Culinary Adventures, Dining out
Comments 10

Devouring the beast

Sockeye catch by Valter Bernardeschi.

Sockeye catch by Valter Bernardeschi.


Last Saturday, my friends Coco, Miss A and The Koala and I enjoyed a day of activities related to the beast.

Observing the beast

First, the girls and I joined up mid-day and went to the Wildlife Photographer of the Year exhibition at the Auckland Museum. 100 photos from both professionals and amateurs wielding professional cameras amazed and inspired us.

Devouring the beast

Later that day, we joined up again, this time with The Koala in tow and feasted on beasts at Cazador – Auckland’s only game meat restaurant. I’d been dreaming of this animalistic day for a while. Looking at photos of beautiful birds and beasts and eating birds and beasts later. It’s a macabre pairing so I’m glad we let a good 6 hours pass between the two activities.

Cazador comes highly recommended by anyone that visits and was a wonderful experience. The food is cooked simply, letting the unusual ingredients shine. More on Cazador in my dedicated quick-fire review later today.

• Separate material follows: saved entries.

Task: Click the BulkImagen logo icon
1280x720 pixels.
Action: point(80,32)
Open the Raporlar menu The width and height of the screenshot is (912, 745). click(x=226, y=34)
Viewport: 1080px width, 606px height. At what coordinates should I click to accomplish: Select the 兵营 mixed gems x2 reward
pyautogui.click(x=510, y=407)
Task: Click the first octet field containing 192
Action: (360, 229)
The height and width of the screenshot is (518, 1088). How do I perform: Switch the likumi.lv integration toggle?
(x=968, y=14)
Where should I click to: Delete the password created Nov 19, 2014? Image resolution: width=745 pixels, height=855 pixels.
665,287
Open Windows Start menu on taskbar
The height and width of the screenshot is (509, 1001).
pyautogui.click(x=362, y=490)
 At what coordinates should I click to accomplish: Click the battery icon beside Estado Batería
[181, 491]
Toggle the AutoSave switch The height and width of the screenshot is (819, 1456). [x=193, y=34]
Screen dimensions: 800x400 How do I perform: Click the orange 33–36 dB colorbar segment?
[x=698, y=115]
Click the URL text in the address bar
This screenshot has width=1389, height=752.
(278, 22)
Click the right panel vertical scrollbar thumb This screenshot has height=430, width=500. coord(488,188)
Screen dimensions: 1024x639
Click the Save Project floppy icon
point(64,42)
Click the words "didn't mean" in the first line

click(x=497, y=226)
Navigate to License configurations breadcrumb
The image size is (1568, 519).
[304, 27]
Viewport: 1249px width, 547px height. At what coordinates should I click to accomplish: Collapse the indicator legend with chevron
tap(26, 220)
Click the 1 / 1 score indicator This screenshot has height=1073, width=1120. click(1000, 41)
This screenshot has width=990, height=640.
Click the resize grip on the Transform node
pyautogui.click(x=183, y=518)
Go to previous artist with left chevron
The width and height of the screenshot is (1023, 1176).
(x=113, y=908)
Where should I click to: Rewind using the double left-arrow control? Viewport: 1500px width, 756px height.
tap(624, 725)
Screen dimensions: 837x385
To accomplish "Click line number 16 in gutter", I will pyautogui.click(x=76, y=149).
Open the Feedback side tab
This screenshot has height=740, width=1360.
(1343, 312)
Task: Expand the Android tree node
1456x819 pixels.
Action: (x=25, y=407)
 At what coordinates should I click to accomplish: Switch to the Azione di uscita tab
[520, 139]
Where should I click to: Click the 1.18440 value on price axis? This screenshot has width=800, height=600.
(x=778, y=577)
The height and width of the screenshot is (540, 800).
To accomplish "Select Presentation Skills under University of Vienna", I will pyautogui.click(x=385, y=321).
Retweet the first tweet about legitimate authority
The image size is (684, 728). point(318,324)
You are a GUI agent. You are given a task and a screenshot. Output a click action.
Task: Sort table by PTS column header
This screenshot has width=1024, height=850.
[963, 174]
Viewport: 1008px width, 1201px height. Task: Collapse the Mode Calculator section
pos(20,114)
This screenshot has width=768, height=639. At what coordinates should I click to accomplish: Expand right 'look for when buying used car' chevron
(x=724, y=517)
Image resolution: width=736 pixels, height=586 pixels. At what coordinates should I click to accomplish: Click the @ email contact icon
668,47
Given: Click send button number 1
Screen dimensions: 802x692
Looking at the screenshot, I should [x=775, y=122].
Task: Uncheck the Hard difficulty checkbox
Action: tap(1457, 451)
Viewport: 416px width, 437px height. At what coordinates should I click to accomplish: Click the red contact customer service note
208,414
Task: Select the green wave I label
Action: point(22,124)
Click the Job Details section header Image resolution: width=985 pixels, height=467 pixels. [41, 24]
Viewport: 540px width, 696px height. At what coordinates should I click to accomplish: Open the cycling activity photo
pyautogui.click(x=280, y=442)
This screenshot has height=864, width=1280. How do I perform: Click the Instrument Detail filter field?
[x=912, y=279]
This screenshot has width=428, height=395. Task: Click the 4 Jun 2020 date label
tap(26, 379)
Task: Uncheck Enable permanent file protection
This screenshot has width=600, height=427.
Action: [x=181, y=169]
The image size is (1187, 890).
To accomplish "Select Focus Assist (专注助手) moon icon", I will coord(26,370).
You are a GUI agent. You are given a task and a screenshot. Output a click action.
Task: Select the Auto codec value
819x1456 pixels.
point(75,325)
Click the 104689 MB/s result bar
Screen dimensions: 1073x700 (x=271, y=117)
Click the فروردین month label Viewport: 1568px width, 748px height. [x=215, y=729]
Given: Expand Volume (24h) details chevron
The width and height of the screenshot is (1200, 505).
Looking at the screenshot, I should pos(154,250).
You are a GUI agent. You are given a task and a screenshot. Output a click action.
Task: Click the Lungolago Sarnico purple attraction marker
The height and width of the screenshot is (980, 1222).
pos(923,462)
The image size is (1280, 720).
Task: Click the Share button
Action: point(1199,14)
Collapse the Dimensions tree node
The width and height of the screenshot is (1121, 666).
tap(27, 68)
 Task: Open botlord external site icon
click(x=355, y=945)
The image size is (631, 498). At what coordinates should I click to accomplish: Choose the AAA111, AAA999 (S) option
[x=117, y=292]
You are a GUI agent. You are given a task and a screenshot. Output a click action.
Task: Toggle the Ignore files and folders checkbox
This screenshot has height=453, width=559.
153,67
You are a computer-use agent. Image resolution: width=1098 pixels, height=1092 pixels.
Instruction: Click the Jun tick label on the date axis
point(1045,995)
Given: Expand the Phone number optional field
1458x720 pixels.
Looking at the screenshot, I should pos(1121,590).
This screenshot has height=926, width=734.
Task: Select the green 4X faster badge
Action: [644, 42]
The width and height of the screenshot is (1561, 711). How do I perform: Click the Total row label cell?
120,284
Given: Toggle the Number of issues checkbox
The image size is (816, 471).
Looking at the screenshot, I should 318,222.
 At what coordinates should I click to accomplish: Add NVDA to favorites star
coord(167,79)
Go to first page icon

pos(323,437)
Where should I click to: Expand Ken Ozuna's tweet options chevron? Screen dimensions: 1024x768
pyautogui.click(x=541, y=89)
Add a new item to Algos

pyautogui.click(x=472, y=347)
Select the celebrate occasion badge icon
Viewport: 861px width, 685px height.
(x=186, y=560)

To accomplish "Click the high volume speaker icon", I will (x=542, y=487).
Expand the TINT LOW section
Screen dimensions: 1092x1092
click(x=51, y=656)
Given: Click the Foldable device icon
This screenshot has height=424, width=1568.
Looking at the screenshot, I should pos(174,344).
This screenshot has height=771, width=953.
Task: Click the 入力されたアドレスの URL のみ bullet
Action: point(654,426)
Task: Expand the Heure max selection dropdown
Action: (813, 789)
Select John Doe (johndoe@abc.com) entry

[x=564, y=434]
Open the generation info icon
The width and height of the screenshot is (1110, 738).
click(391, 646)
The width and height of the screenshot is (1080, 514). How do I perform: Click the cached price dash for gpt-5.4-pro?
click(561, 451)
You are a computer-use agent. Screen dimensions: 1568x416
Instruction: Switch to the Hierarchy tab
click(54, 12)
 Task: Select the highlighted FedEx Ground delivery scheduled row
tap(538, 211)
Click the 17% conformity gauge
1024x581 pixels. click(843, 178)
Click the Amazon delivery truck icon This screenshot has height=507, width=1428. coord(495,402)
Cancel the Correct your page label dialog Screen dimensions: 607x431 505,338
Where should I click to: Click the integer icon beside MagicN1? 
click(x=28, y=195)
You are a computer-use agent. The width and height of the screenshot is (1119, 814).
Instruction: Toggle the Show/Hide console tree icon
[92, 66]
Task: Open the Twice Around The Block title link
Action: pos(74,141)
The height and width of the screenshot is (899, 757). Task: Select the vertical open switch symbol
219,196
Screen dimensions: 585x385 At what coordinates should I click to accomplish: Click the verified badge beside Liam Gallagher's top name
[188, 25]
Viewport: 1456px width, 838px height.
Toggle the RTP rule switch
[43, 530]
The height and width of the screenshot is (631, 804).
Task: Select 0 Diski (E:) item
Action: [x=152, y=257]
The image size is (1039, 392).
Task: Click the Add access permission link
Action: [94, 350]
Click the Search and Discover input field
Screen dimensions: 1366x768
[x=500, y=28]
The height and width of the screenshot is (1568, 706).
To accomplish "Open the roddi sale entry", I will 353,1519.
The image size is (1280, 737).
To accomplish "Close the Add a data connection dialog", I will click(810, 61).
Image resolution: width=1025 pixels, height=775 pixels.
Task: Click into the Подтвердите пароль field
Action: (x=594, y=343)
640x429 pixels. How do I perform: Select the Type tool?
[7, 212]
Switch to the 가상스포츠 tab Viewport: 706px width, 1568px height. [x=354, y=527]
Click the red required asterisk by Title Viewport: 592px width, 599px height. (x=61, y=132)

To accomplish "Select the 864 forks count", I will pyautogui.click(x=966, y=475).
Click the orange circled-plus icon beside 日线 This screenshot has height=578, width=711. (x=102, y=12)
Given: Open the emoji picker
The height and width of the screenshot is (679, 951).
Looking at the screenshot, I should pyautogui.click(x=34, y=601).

Like any good food blogger, I had studied Cazador’s latest menu prior to our visit. Their menu changes every 2-3 weeks and features 5 starters, 5 mains and 5 desserts. They also have glorious daily specials that can change your mind on a whim. I quickly found what I regarded as the most unusual item on the menu: Crumbed lamb’s brains with sauce gribiche, though The Koala also ventured into the unknown with plate of poussin hearts.

Brainy bites

I had never eaten brains before.

To me, a picture of brains summons up zombie flicks and gore. I watch a lot of zombie movies and The Koala likes violet movies. Did I really want to eat brains? Yes. Yes I did.


When my plate arrived, it was unexpectedly lovely. No gore in sight. The deep fried crumbed pieces looked yummy, like they could be fish, or chicken or whatever people like to crumb and deep fry. Sauce gribiche is a classic French sauce (which probably inspired the creation of tartar sauce) and it is often served with fish. The sauce, the wedge of lemon and leafy salad did not give away the plate’s cerebral star.


What do brains taste like?

I was expecting the lambs brains to be a little slimy and maybe a bit wobbly. Like a cross between soft tofu and custard, barely set with a faint taste of lamb. I was dead wrong.

Eating with my closest friends is great, we all try each others’ plates so that food envy is not so painful. They even allow me to photograph their plates! So after collecting impressions from my friends and my own, here are our conclusions: Crumbed lamb’s brains are delicious. They are very similar to crumbed hoki, a deep sea fish similar in flavour and texture to cod. Suddenly the sauce gribiche (like tartar sauce) and wedge of lemon made a whole lot of sense. Hoki is used at McDonald’s in their Filet-O-Fish burgers, which is also crumbed and served with sauce. We felt like we were eating a fancy fish nugget!

The texture of brains isn’t exactly like fish, but it isn’t like meat either. It is richer than fish and a bit more creamy. It reminded me a little bit of a boiled egg yolk. When eaten with sauce gribiche and lemon, you could easily be tricked into thinking it is crumbed fish.

Would I eat it again? Hells yes. We cleaned that plate easily.

Would I attempt to cook it? Not yet. The idea of handling raw brains still gives me the heebies.



our-growing-edge-badgeThis post is part of Our Growing Edge, a monthly blogging event to encourage bloggers to try new food related things. Lindsey from Sneaks and Sweets is the host for this month’s event.

If you have a blog and you are eating or cooking something new this month, click below to join. More information here.




  1. I applaud you! I have had brains, but really, the texture was not for me. I don’t really remember the taste. It was mostly breading, I think. Your looked much better!

  2. I usually eat everything, (i’m a guest thats very easy to please, lol) but brains sort of make me uneasy. The first time I had it I was about 17, my Spanish grandmother made it. It wasn’t “camouflaged” like it was here, it looked just like brains. I couldn’t eat it. After that I’ve had it a few more times, sort of like how its served in your photo, and it was good. The only thing is that each time I remembered what it was, I sort of felt weird.

    • Eek! I don’t know if I could eat them if they looked like brains served on a plate.

      I remember one time I was eating wonton noodle soup while watching a documentary that showed human brains preserved in jars. I really struggled with my wontons because they looked like brains. I don’t think I could eat brains that looked like brains. Not yet.

      • Indeed, that one time it looked like brains I couldn’t eat it. I only ate them again last year when I was served some and wasn’t told what it was lol!